X-linked spinal and bulbar muscular atrophy (Kennedy’s disease): the first case described in the Brazilian Amazon

ABSTRACT The X-linked spinal and bulbar muscular atrophy (Kennedy’s disease) is a rare X-linked, recessive, lower motor neuron disease, characterized by weakness, atrophy, and fasciculations of the appendicular and bulbar muscle. The disease is caused by an expansion of the CAG repetition in the androgen receptor gene. Patients with Kennedy’s disease have more than 39 CAG repetitions. We report a case of 57-year-old man, resident of Monte Dourado (PA, Brazil) who complained of brachiocrural paresis evolving for 3 years along with fasciculations and tremors of extremities. In addition, he also developed dysarthria, dysphagia, and sexual dysfunction. The patient clinical picture included gait impairment, global hyporeflexia, proximal muscle atrophy of upper limbs, deviation of the uvula to right during phonation and tongue atrophy with fasciculations. The patient reported that about 30 years ago he had undergone gynecomastia surgery. His electroneuromyography suggested spinal muscular atrophy, and nuclear magnetic resonance imaging showed tapering of the cervical and thoracic spinal cord. Patient’s creatine kinase level was elevated. In view of the findings, an exam was requested to investigate Kennedy’s disease. The exam identified 46 CAG repetitions in the androgen receptor gene, which confirmed the diagnostic suspicion. This was the first case of Kennedy’s disease diagnosed and described in the Brazilian Amazon. To our knowledge only other four papers were published on this disease in Brazilian patients. A brief review is also provided on etiopathogenic, clinical and diagnostic aspects.

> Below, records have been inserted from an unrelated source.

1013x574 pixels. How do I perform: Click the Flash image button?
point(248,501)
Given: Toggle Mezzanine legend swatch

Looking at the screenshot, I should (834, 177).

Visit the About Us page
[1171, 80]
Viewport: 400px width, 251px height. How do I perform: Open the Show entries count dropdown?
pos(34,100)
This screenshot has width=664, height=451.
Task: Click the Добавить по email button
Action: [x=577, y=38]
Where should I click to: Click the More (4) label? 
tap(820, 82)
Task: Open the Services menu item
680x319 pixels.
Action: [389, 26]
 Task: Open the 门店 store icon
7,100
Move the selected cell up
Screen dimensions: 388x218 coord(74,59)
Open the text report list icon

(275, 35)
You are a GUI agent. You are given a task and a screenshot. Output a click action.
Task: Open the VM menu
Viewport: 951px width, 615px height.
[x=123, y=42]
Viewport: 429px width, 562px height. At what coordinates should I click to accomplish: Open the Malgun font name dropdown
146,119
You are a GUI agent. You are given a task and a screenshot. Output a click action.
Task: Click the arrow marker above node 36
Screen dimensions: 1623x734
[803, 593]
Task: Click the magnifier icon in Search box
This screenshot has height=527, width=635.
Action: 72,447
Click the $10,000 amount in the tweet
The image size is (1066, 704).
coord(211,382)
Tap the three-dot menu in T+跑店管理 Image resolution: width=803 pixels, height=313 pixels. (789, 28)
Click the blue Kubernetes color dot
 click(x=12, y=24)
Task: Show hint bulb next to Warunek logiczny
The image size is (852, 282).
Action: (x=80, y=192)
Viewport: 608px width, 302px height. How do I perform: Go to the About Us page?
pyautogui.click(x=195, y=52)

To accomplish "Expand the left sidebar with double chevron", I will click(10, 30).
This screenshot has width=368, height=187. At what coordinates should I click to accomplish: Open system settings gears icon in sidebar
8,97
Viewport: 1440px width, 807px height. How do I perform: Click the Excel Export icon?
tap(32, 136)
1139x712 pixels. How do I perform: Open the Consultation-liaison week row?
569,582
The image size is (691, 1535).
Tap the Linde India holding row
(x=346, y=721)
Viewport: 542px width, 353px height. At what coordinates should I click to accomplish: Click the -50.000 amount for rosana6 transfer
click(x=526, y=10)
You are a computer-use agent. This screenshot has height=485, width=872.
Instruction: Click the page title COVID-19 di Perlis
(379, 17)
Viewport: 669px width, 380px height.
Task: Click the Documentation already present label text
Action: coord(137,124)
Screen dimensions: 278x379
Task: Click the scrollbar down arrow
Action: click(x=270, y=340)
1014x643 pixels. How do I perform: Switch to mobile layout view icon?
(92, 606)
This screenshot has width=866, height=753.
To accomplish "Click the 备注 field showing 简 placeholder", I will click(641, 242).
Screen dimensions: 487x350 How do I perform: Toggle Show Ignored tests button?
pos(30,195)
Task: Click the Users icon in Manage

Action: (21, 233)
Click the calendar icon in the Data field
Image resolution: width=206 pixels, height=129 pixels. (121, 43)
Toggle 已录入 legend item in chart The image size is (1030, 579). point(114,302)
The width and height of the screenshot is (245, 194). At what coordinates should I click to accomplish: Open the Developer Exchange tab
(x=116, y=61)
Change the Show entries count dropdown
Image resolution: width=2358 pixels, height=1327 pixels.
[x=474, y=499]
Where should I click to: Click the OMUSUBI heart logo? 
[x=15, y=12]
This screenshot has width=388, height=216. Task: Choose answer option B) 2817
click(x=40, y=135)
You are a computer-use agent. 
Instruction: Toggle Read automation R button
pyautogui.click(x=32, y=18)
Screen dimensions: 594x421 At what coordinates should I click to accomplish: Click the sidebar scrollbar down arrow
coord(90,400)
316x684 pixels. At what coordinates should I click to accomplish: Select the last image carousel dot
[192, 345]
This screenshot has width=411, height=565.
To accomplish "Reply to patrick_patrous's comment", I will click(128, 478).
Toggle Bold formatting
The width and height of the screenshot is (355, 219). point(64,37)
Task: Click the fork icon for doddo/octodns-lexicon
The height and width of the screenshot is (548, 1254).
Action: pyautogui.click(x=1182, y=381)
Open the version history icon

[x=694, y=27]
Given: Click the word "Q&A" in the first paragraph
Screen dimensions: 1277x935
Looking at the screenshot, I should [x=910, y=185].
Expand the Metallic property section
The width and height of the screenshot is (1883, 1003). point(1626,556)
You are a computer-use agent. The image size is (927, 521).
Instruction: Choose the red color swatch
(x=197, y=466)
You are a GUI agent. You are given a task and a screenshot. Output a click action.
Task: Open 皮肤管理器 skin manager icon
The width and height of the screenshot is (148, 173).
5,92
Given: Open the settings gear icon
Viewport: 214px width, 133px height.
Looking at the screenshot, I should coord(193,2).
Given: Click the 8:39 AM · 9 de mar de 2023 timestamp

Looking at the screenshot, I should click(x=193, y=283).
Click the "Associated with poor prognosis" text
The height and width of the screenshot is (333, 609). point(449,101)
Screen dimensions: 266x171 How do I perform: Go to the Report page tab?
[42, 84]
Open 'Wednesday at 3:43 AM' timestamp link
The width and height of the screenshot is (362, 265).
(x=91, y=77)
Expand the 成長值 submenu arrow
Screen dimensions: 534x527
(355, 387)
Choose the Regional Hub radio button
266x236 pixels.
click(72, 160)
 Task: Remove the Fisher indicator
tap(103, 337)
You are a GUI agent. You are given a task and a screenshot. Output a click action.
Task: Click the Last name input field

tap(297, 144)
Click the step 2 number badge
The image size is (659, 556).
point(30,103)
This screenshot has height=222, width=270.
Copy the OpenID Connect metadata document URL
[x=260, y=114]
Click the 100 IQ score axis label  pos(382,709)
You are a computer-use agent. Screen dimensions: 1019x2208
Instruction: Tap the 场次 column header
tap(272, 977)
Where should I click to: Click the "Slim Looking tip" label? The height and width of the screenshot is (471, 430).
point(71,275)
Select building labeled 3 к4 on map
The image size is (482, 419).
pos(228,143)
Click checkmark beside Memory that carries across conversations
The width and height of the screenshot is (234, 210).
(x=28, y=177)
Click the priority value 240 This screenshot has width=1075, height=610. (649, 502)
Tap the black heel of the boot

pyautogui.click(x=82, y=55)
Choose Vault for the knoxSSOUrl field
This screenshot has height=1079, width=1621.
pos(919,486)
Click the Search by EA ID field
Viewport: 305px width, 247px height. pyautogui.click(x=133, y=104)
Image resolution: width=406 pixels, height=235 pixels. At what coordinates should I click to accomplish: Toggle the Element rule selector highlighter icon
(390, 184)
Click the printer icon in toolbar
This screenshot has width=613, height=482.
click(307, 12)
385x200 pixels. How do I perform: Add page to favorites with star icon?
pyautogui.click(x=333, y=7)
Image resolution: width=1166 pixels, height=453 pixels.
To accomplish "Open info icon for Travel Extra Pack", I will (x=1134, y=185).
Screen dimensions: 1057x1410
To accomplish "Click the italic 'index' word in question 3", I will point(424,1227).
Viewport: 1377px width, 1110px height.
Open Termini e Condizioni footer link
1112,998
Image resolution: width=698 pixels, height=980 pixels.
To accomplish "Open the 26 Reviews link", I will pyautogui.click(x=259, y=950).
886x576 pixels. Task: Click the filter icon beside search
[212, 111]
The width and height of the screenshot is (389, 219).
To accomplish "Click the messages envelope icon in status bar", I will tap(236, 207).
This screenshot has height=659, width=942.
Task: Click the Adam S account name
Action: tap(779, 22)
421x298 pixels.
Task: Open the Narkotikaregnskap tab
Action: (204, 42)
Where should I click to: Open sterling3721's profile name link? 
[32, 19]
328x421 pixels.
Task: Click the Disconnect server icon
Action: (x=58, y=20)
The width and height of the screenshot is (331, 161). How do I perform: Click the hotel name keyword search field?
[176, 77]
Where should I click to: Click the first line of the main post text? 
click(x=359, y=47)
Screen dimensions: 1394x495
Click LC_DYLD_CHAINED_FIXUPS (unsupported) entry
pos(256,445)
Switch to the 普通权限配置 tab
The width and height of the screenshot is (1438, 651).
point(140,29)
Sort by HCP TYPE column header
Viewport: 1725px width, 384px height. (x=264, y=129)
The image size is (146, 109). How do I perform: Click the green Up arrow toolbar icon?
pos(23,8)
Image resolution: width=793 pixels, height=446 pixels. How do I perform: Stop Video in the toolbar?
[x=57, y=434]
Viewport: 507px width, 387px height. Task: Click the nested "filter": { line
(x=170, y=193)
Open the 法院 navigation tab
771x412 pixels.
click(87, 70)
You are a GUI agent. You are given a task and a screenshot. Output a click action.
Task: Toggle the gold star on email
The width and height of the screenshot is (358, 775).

摘要 X连锁脊髓延髓肌萎缩症（X-linked spinal and bulbar muscular atrophy，又称Kennedy病）是一种罕见的X连锁隐性遗传性下运动神经元疾病，以肢体及延髓肌群无力、萎缩和肌束震颤为典型特征。该病的致病机制为雄激素受体基因内的CAG重复序列扩增。Kennedy病患者的该基因CAG重复次数通常超过39次。 本文报告1例居住于巴西帕拉州蒙特杜拉多的57岁男性患者，该患者主诉四肢轻瘫渐进性加重3年，伴肢体肌束震颤与震颤。此外，患者还出现构音障碍、吞咽困难及性功能障碍。 患者的临床表现包括步态异常、全身性反射减退、上肢近端肌肉萎缩，发音时悬雍垂右偏，舌肌萎缩伴肌束震颤。患者自述约30年前曾接受男性乳房发育症手术。 肌电图（electroneuromyography）检查提示脊髓性肌萎缩，核磁共振成像显示颈段及胸段脊髓变细。患者血清肌酸激酶水平升高。结合上述检查结果，临床开具了针对Kennedy病的筛查检测，结果显示其雄激素受体基因中存在46个CAG重复序列，证实了临床的诊断推测。 该病例为巴西亚马逊地区首例确诊并报道的Kennedy病病例。据我们所知，目前仅另有4篇针对巴西籍患者该病的研究论文发表。本文同时简要综述了该病的病因发病机制、临床表现及诊断相关要点。